Instruction format naming convention

WillTrojak · January 29, 2025, 10:19am

I’ve been doing some work on a domain-specific compiler for Power, and a minor issue has been that there are multiple subtypes for each instruction format.

For example, in 3.1c there are 4 A-form formats.

I wondered if people would be open to a more concrete name scheme for these sub-forms? This would mean forms are unambiguous but also immutable in future ISAs, with new sub-forms just appended.

As an example, in the z/Architecture ISA sub-forms are given a letter suffix to differentiate them (most easily seen in SA22-7871-10).

Will

Brad · January 29, 2025, 3:35pm

Welcome, Will!

If you’d like to give a more specific pointer to the z arch, I’ll take a look, but I’m not sure it’s necessary for the discussion.

I have no big problem with your suggestion, as far as it goes, but can imagine that the next discussion on the subject will be “the sub-forms are not in suffix order in the document, please fix.” That one I do have a problem with, because there’s a convention for how the sub-forms are illustrated. We could come up with a very complicated suffix structure to solve that problem, but the solution would be pretty baroque. If we go in with the understanding that the answer to the second suggestion is “no,” then maybe we can do this.

Is there a reason the sub-form needs to be actual architecture? There are a lot of standardizations defined outside of the architecture for toolchain and other uses. Why can’t this be handled that way?

WillTrojak · January 30, 2025, 10:00am

Here’s an example from z:

For z, the convention seems to be that a new sub-form name is based on appending to the existing list for the form. To me this seems like a reasonable option for backwards compatibility.

As far as I can see, I don’t see what the current convention is for Power.

What I’m building generates the opcodes itself, as this is faster than relying on another tool when you know exactly what you want to generate. However, you need a function that takes the instruction and mnemonic inputs and produces the 32/64-bit opcode based on the form. What has been challenging is what to name the various forms. Take the X-forms in 3.1C, with the C amendment forms were added in the middle of the list in the ISA, meaning a simple numeric system isn’t currently reliable. So far, I’ve come up with additional sub-form names, but this isn’t ideal and will probably get very confusing in time.

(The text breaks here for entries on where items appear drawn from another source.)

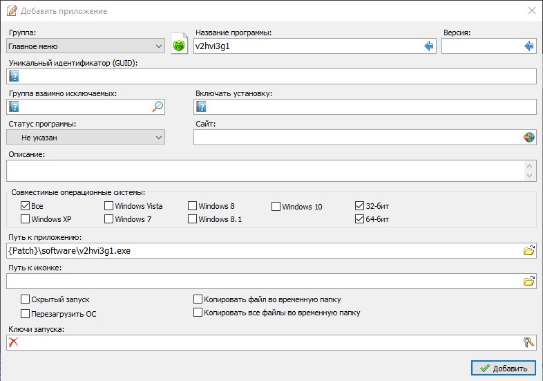
Task: Click into the Описание text area
Action: 266,171
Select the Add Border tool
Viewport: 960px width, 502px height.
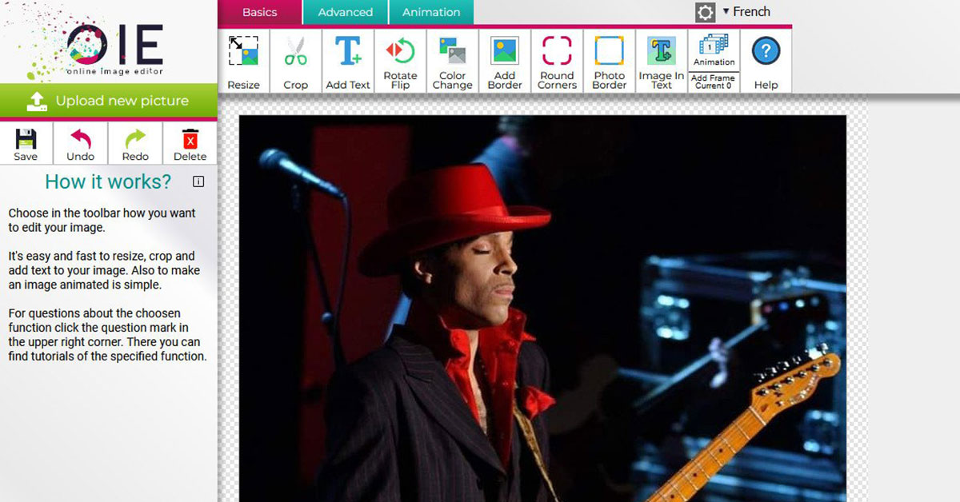point(505,61)
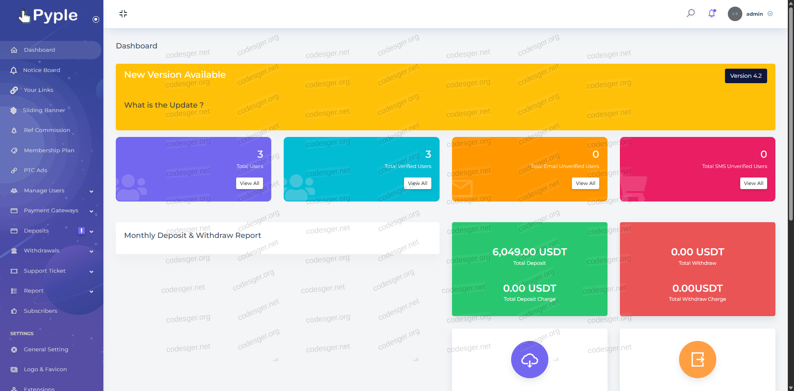Image resolution: width=794 pixels, height=391 pixels.
Task: Click View All for Email Unverified Users
Action: [585, 183]
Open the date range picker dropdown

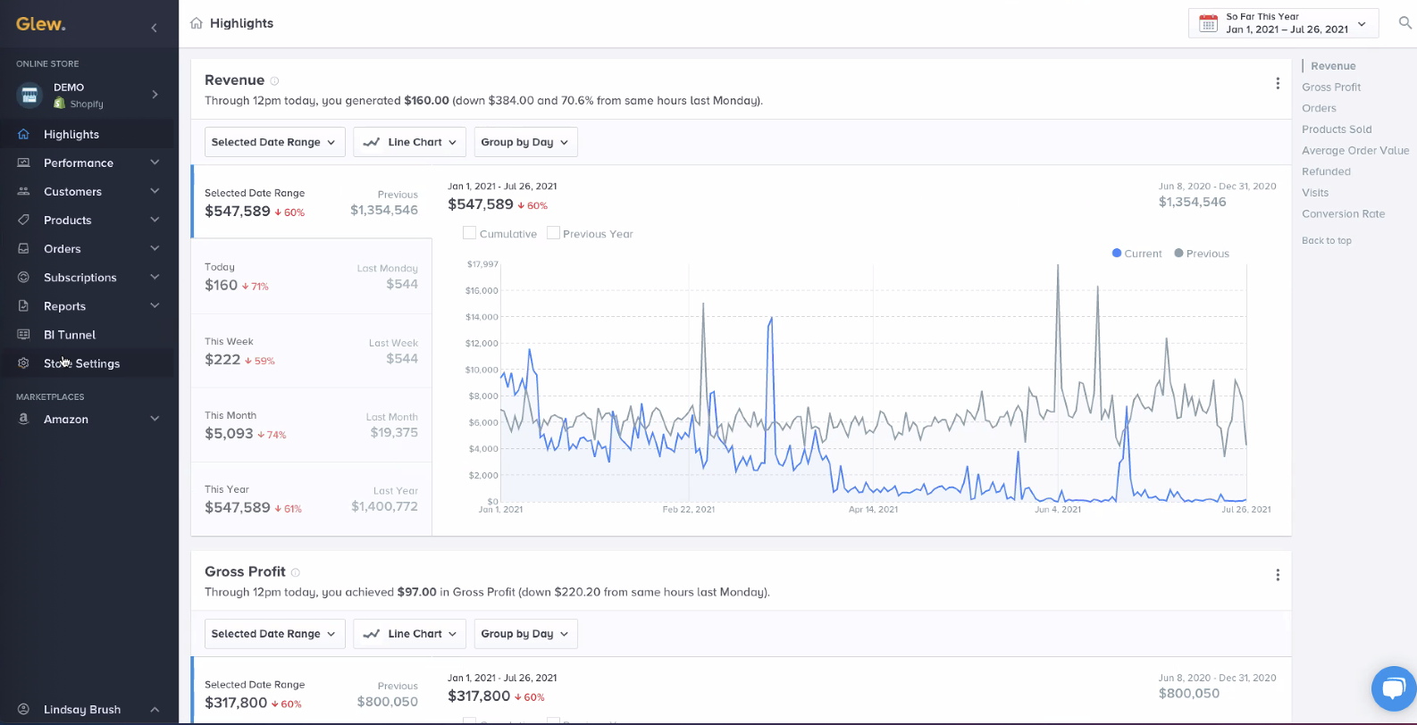click(1283, 23)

If you have some pointers to how this has been standardised outside of the ISA that would be great.

segher.ibm · January 30, 2025, 1:44pm

Hi!

WillTrojak January 29 I’ve been doing some work on a domain-specific compiler for Power, and a minor issue has been that there are multiple subtypes for each instruction format. For example, in 3. 1c there are 4 A-form formats. I wondered if

WillTrojak
January 29

I’ve been doing some work on a domain-specific compiler for Power, and a minor issue has been that there are multiple subtypes for each instruction format.

For example, in 3.1c there are 4 A-form formats.

Five.

I wondered if people would be open to a more concrete name scheme for these sub-forms? This would mean forms are unambiguous but also immutable in future ISAs, with new sub-forms just appended.

In most cases it is just the labels of the fields that change. They aren’t really different forms. One exception (maybe the only one?) is M-form, where the variant with RB is very different from the one with the immediate SH field.

If your assembler has problems with the names of the instruction forms, just don’t use them at all?

Segher
Unless otherwise stated above:

IBM Nederland B.V.
Gevestigd te Amsterdam
Inschrijving Handelsregister Amsterdam Nr. 33054214

segher.ibm · January 30, 2025, 1:54pm

Oh, btw, maybe it would be good if the description of the forms said what they are about? It would help people new to it, new to the names

A-form: operations with four register arguments, like isel and many floating point instructions (most have some of those register fields unused)

Something like that? The ISA doc is a reference, not a “learn yourself Power” book, but it can be more helpful in places

Segher
Unless otherwise stated above:

IBM Nederland B.V.
Gevestigd te Amsterdam
Inschrijving Handelsregister Amsterdam Nr. 33054214

WillTrojak · January 30, 2025, 2:17pm

Sure, a lot of the forms are the same, with just some changes in the names of input. For example, the x-form many forms can be handled as a generic “5,5,5” and “5,5,5,1”.

How would you suggest handling the instruction construction instead of having a function for each form?

What I have done so far is pull out the few hundred relevant instructions from the ISA and label the forms with custom sub-forms. (Really just the instructions to support matmuls using VSX and MMA).
Based on the ISA, I can then find a mask of unused/input bits across all these instructions (ie which bits are not used by the opcode). I then encode a form ID in these bits. At generation time, I can filter this ID from the instruction and then use an abstracted function to build the instruction for each form.

Brad · January 30, 2025, 7:23pm

Thanks for the z examples!

Unfortunately, where you want to go is where I wrote above that we do not want to go because it destroys the existing presentation. The presentation prioritizes leading reserved fields and subfields, fields chopped up more finely over less finely, and then goes alphabetically for cases that use all the same bits. Because of that, it is typical to insert new sub-forms in the middle of the tables.

I hope you and Segher can find a different approach that you’ll be happy with.

Brad · January 30, 2025, 10:03pm

Forgot to answer the last question.

No, I don’t know of THIS problem having been solved outside the ISA. I just meant that we have a lot of things like linkage conventions that are managed outside of the ISA. A list of subfeatures could be maintained outside of the ISA, reordered to be in chronological order so that the suffix would have a natural/easy correspondence. It would be very easy to maintain, just a question of the scope of interest and who would maintain it.